**Work order**:
Copy every entry exactly.

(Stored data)
<<<<
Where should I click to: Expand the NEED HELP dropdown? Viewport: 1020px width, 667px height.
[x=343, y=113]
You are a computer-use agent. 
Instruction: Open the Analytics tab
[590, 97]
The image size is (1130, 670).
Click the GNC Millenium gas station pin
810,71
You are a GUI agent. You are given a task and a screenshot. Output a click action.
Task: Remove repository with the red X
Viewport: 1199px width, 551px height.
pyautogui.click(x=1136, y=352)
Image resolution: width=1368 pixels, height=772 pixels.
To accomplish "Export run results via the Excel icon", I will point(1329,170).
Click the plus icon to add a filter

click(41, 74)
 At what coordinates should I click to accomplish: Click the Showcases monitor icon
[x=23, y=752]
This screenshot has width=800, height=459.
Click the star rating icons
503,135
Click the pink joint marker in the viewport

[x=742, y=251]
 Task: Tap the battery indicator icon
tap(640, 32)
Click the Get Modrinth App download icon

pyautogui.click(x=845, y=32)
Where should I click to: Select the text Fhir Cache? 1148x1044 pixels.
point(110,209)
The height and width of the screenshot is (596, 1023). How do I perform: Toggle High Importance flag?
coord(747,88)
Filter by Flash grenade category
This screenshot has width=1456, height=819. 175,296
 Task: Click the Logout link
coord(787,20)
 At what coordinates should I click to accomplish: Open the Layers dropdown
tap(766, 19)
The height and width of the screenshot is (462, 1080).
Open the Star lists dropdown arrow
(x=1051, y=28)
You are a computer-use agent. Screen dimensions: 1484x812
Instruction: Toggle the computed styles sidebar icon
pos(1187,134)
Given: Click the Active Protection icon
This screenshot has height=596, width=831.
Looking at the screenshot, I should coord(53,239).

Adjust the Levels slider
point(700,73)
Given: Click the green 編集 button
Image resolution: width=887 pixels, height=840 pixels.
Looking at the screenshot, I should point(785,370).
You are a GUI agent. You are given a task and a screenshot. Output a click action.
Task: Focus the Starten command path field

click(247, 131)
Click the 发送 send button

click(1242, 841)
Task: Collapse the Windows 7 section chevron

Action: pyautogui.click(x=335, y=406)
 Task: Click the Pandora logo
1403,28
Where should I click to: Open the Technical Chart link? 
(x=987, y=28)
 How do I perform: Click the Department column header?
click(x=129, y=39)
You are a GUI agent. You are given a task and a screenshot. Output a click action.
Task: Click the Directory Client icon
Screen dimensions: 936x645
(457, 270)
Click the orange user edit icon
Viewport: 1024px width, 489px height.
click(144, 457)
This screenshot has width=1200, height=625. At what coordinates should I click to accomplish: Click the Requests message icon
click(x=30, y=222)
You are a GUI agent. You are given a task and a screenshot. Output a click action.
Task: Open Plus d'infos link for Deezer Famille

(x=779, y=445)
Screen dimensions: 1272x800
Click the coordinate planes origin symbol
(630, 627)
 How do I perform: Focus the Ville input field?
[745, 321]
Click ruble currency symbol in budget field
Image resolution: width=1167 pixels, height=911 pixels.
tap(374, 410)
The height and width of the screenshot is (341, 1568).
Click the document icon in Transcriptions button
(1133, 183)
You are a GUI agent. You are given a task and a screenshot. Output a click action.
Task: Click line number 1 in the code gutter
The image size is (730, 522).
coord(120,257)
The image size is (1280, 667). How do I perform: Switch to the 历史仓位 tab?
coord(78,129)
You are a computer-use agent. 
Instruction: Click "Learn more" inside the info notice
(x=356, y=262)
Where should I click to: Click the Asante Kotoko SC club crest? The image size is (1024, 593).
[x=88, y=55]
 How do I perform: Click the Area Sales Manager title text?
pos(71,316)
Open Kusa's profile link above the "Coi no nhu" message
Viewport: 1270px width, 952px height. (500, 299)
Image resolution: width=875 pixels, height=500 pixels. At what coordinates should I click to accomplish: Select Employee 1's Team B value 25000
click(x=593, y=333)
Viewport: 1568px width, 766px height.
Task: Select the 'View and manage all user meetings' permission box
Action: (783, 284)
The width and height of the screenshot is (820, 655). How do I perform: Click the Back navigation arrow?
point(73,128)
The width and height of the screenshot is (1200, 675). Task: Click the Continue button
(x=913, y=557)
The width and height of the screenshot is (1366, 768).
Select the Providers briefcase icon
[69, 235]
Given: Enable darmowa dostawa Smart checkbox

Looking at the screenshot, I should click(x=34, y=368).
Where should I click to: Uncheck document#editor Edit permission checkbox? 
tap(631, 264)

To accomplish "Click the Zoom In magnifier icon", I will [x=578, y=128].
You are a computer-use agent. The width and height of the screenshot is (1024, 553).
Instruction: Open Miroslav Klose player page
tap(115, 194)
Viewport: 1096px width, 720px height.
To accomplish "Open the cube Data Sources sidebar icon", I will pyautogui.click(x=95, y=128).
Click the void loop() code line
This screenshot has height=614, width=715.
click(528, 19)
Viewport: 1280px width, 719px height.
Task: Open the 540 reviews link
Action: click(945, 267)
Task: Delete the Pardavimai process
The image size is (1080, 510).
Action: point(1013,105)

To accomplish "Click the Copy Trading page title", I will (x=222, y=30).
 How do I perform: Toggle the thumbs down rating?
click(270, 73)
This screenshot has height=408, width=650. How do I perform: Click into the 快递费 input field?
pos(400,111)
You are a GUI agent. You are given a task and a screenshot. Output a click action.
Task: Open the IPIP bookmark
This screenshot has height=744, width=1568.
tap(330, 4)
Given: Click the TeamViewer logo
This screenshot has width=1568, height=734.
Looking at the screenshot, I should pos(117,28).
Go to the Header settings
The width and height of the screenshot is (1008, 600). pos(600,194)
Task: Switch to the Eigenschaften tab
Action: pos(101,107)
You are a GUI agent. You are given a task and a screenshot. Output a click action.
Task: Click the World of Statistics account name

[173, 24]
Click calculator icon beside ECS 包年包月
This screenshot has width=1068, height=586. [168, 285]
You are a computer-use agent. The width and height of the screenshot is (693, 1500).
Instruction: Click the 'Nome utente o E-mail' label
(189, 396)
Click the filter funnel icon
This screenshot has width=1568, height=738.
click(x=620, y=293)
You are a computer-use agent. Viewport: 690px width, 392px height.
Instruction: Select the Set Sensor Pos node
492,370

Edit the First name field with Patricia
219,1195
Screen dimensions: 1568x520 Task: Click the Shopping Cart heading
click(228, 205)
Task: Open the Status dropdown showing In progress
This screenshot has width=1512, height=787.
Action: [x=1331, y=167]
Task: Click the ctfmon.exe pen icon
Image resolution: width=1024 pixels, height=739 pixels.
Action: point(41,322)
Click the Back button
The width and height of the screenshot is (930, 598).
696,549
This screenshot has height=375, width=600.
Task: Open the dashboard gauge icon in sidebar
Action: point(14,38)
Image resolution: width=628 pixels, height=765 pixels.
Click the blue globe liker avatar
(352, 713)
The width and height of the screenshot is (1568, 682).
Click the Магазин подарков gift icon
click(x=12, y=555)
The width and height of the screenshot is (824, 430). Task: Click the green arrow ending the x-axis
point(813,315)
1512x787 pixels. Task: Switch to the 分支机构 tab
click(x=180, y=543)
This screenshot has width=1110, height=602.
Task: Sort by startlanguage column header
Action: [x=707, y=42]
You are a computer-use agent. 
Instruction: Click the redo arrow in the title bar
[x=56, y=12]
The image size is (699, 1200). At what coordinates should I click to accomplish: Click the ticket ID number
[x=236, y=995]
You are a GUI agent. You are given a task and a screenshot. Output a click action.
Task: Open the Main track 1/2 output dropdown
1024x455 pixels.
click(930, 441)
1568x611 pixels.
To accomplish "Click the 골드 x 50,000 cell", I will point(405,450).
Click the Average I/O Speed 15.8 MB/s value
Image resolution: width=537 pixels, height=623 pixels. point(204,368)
>>>>
**Written solution**:
Where should I click to: Expand the NEED HELP dropdown? Viewport: 1020px width, 667px height.
[x=343, y=113]
You are a computer-use agent. 
Instruction: Open the Analytics tab
[590, 97]
The image size is (1130, 670).
Click the GNC Millenium gas station pin
810,71
You are a GUI agent. You are given a task and a screenshot. Output a click action.
Task: Remove repository with the red X
Viewport: 1199px width, 551px height.
pyautogui.click(x=1136, y=352)
Image resolution: width=1368 pixels, height=772 pixels.
To accomplish "Export run results via the Excel icon", I will point(1329,170).
Click the plus icon to add a filter

click(41, 74)
 At what coordinates should I click to accomplish: Click the Showcases monitor icon
[x=23, y=752]
This screenshot has width=800, height=459.
Click the star rating icons
503,135
Click the pink joint marker in the viewport

[x=742, y=251]
 Task: Tap the battery indicator icon
tap(640, 32)
Click the Get Modrinth App download icon

pyautogui.click(x=845, y=32)
Where should I click to: Select the text Fhir Cache? 1148x1044 pixels.
point(110,209)
The height and width of the screenshot is (596, 1023). How do I perform: Toggle High Importance flag?
coord(747,88)
Filter by Flash grenade category
This screenshot has width=1456, height=819. 175,296
 Task: Click the Logout link
coord(787,20)
 At what coordinates should I click to accomplish: Open the Layers dropdown
tap(766, 19)
The height and width of the screenshot is (462, 1080).
Open the Star lists dropdown arrow
(x=1051, y=28)
You are a computer-use agent. Screen dimensions: 1484x812
Instruction: Toggle the computed styles sidebar icon
pos(1187,134)
Given: Click the Active Protection icon
This screenshot has height=596, width=831.
Looking at the screenshot, I should coord(53,239).

Adjust the Levels slider
point(700,73)
Given: Click the green 編集 button
Image resolution: width=887 pixels, height=840 pixels.
Looking at the screenshot, I should point(785,370).
You are a GUI agent. You are given a task and a screenshot. Output a click action.
Task: Focus the Starten command path field

click(247, 131)
Click the 发送 send button

click(1242, 841)
Task: Collapse the Windows 7 section chevron

Action: pyautogui.click(x=335, y=406)
 Task: Click the Pandora logo
1403,28
Where should I click to: Open the Technical Chart link? 
(x=987, y=28)
 How do I perform: Click the Department column header?
click(x=129, y=39)
You are a GUI agent. You are given a task and a screenshot. Output a click action.
Task: Click the Directory Client icon
Screen dimensions: 936x645
(457, 270)
Click the orange user edit icon
Viewport: 1024px width, 489px height.
click(144, 457)
This screenshot has width=1200, height=625. At what coordinates should I click to accomplish: Click the Requests message icon
click(x=30, y=222)
You are a GUI agent. You are given a task and a screenshot. Output a click action.
Task: Open Plus d'infos link for Deezer Famille

(x=779, y=445)
Screen dimensions: 1272x800
Click the coordinate planes origin symbol
(630, 627)
 How do I perform: Focus the Ville input field?
[745, 321]
Click ruble currency symbol in budget field
Image resolution: width=1167 pixels, height=911 pixels.
tap(374, 410)
The height and width of the screenshot is (341, 1568).
Click the document icon in Transcriptions button
(1133, 183)
You are a GUI agent. You are given a task and a screenshot. Output a click action.
Task: Click line number 1 in the code gutter
The image size is (730, 522).
coord(120,257)
The image size is (1280, 667). How do I perform: Switch to the 历史仓位 tab?
coord(78,129)
You are a computer-use agent. 
Instruction: Click "Learn more" inside the info notice
(x=356, y=262)
Where should I click to: Click the Asante Kotoko SC club crest? The image size is (1024, 593).
[x=88, y=55]
 How do I perform: Click the Area Sales Manager title text?
pos(71,316)
Open Kusa's profile link above the "Coi no nhu" message
Viewport: 1270px width, 952px height. (500, 299)
Image resolution: width=875 pixels, height=500 pixels. At what coordinates should I click to accomplish: Select Employee 1's Team B value 25000
click(x=593, y=333)
Viewport: 1568px width, 766px height.
Task: Select the 'View and manage all user meetings' permission box
Action: (783, 284)
The width and height of the screenshot is (820, 655). How do I perform: Click the Back navigation arrow?
point(73,128)
The width and height of the screenshot is (1200, 675). Task: Click the Continue button
(x=913, y=557)
The width and height of the screenshot is (1366, 768).
Select the Providers briefcase icon
[69, 235]
Given: Enable darmowa dostawa Smart checkbox

Looking at the screenshot, I should click(x=34, y=368).
Where should I click to: Uncheck document#editor Edit permission checkbox? 
tap(631, 264)

To accomplish "Click the Zoom In magnifier icon", I will [x=578, y=128].
You are a computer-use agent. The width and height of the screenshot is (1024, 553).
Instruction: Open Miroslav Klose player page
tap(115, 194)
Viewport: 1096px width, 720px height.
To accomplish "Open the cube Data Sources sidebar icon", I will pyautogui.click(x=95, y=128).
Click the void loop() code line
This screenshot has height=614, width=715.
click(528, 19)
Viewport: 1280px width, 719px height.
Task: Open the 540 reviews link
Action: click(945, 267)
Task: Delete the Pardavimai process
The image size is (1080, 510).
Action: point(1013,105)

To accomplish "Click the Copy Trading page title", I will (x=222, y=30).
 How do I perform: Toggle the thumbs down rating?
click(270, 73)
This screenshot has height=408, width=650. How do I perform: Click into the 快递费 input field?
pos(400,111)
You are a GUI agent. You are given a task and a screenshot. Output a click action.
Task: Open the IPIP bookmark
This screenshot has height=744, width=1568.
tap(330, 4)
Given: Click the TeamViewer logo
This screenshot has width=1568, height=734.
Looking at the screenshot, I should pos(117,28).
Go to the Header settings
The width and height of the screenshot is (1008, 600). pos(600,194)
Task: Switch to the Eigenschaften tab
Action: pos(101,107)
You are a GUI agent. You are given a task and a screenshot. Output a click action.
Task: Click the World of Statistics account name

[173, 24]
Click calculator icon beside ECS 包年包月
This screenshot has width=1068, height=586. [168, 285]
You are a computer-use agent. The width and height of the screenshot is (693, 1500).
Instruction: Click the 'Nome utente o E-mail' label
(189, 396)
Click the filter funnel icon
This screenshot has width=1568, height=738.
click(x=620, y=293)
You are a computer-use agent. Viewport: 690px width, 392px height.
Instruction: Select the Set Sensor Pos node
492,370

Edit the First name field with Patricia
219,1195
Screen dimensions: 1568x520 Task: Click the Shopping Cart heading
click(228, 205)
Task: Open the Status dropdown showing In progress
This screenshot has width=1512, height=787.
Action: [x=1331, y=167]
Task: Click the ctfmon.exe pen icon
Image resolution: width=1024 pixels, height=739 pixels.
Action: point(41,322)
Click the Back button
The width and height of the screenshot is (930, 598).
696,549
This screenshot has height=375, width=600.
Task: Open the dashboard gauge icon in sidebar
Action: point(14,38)
Image resolution: width=628 pixels, height=765 pixels.
Click the blue globe liker avatar
(352, 713)
The width and height of the screenshot is (1568, 682).
Click the Магазин подарков gift icon
click(x=12, y=555)
The width and height of the screenshot is (824, 430). Task: Click the green arrow ending the x-axis
point(813,315)
1512x787 pixels. Task: Switch to the 分支机构 tab
click(x=180, y=543)
This screenshot has width=1110, height=602.
Task: Sort by startlanguage column header
Action: [x=707, y=42]
You are a computer-use agent. 
Instruction: Click the redo arrow in the title bar
[x=56, y=12]
The image size is (699, 1200). At what coordinates should I click to accomplish: Click the ticket ID number
[x=236, y=995]
You are a GUI agent. You are given a task and a screenshot. Output a click action.
Task: Open the Main track 1/2 output dropdown
1024x455 pixels.
click(930, 441)
1568x611 pixels.
To accomplish "Click the 골드 x 50,000 cell", I will point(405,450).
Click the Average I/O Speed 15.8 MB/s value
Image resolution: width=537 pixels, height=623 pixels. point(204,368)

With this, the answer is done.